Crossing the Reward Bridge: Expanding RL with Verifiable Rewards Across Diverse Domains
This work addresses the problem of applying RL to noisy, unstructured domains for AI practitioners, representing an incremental but substantial improvement in RLVR's scalability.
The paper tackles the challenge of extending reinforcement learning with verifiable rewards (RLVR) to diverse real-world domains without structured reference answers, achieving significant performance gains over state-of-the-art models like Qwen2.5-72B and DeepSeek-R1-Distill-Qwen-32B across domains such as medicine and economics.

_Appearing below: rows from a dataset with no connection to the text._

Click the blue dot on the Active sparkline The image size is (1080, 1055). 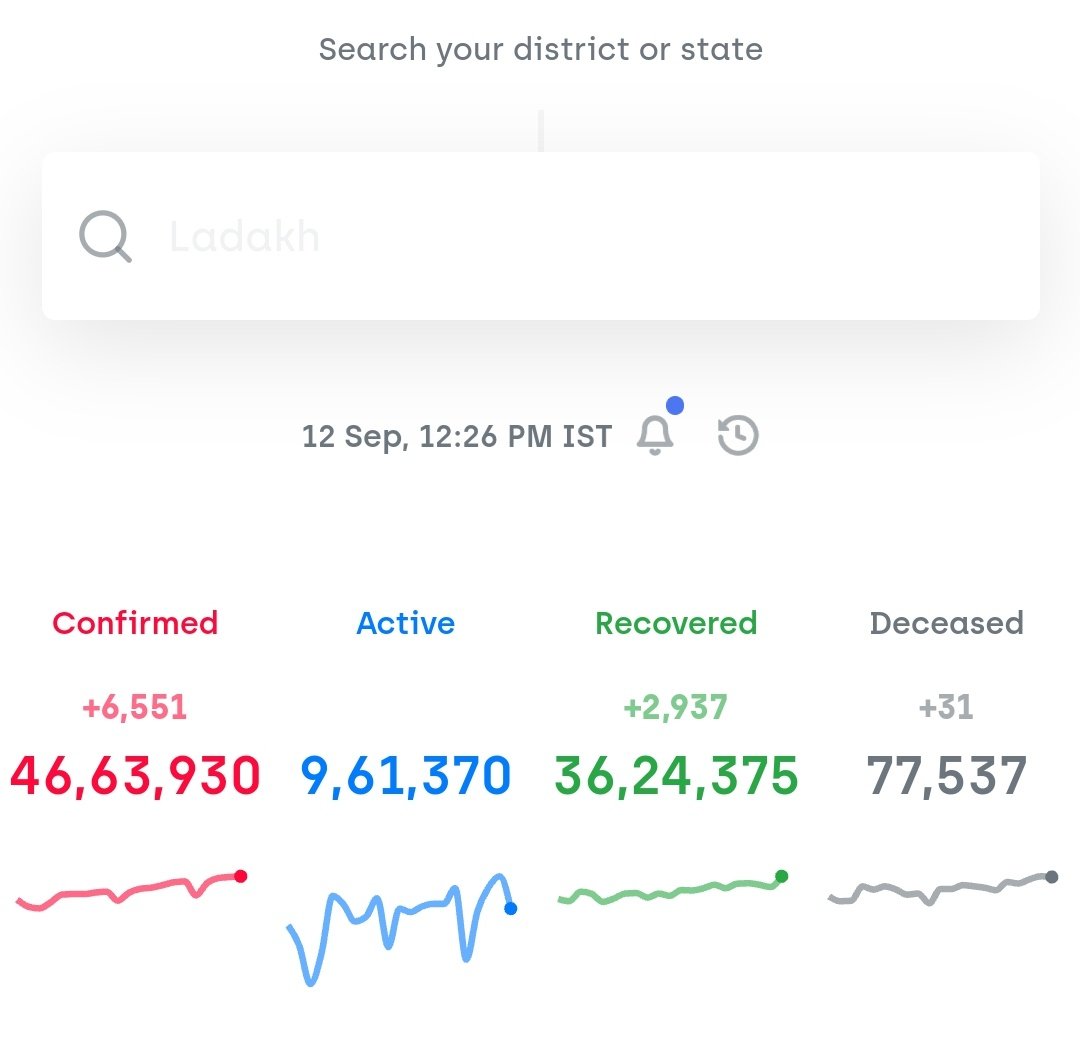(x=513, y=910)
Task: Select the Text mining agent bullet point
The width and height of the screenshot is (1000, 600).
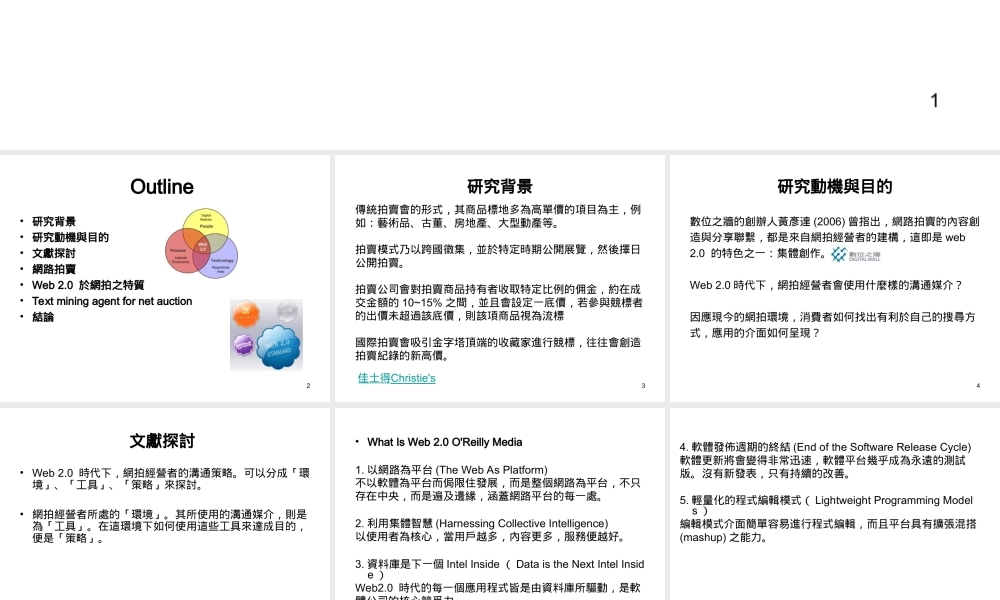Action: pos(112,301)
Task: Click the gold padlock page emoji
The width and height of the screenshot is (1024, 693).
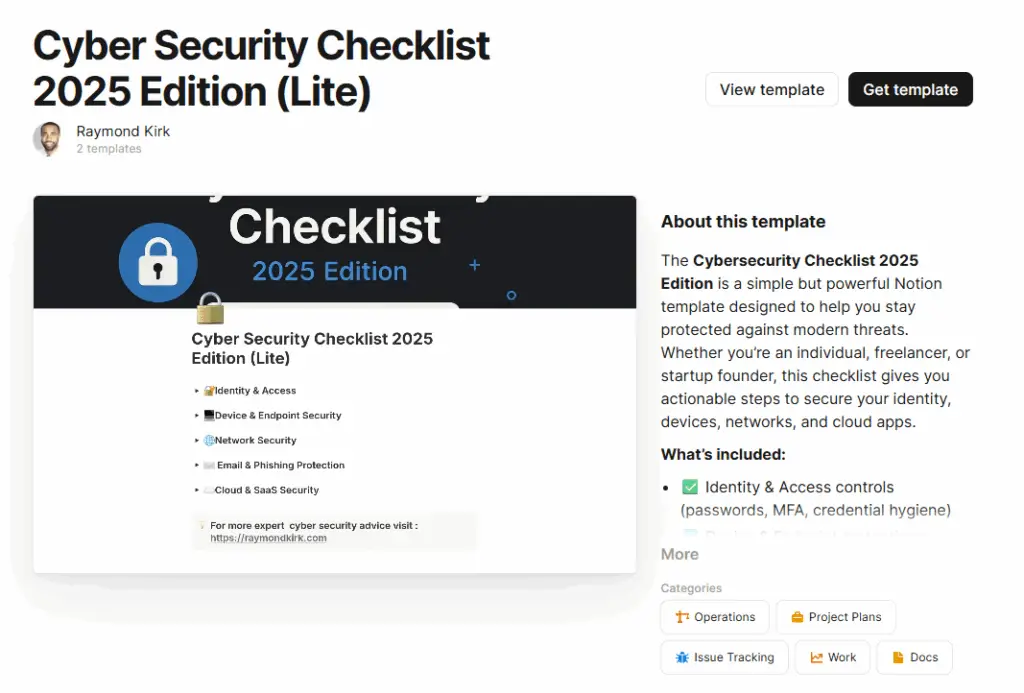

Reinforcement learning with verifiable rewards (RLVR) has demonstrated significant success in enhancing mathematical reasoning and coding performance of large language models (LLMs), especially when structured reference answers are accessible for verification. However, its extension to broader, less structured domains remains unexplored. In this work, we investigate the effectiveness and scalability of RLVR across diverse real-world domains including medicine, chemistry, psychology, economics, and education, where structured reference answers are typically unavailable. We reveal that binary verification judgments on broad-domain tasks exhibit high consistency across various LLMs provided expert-written reference answers exist. Motivated by this finding, we utilize a generative scoring technique that yields soft, model-based reward signals to overcome limitations posed by binary verifications, especially in free-form, unstructured answer scenarios. We further demonstrate the feasibility of training cross-domain generative reward models using relatively small (7B) LLMs without the need for extensive domain-specific annotation. Through comprehensive experiments, our RLVR framework establishes clear performance gains, significantly outperforming state-of-the-art open-source aligned models such as Qwen2.5-72B and DeepSeek-R1-Distill-Qwen-32B across domains in free-form settings. Our approach notably enhances the robustness, flexibility, and scalability of RLVR, representing a substantial step towards practical reinforcement learning applications in complex, noisy-label scenarios.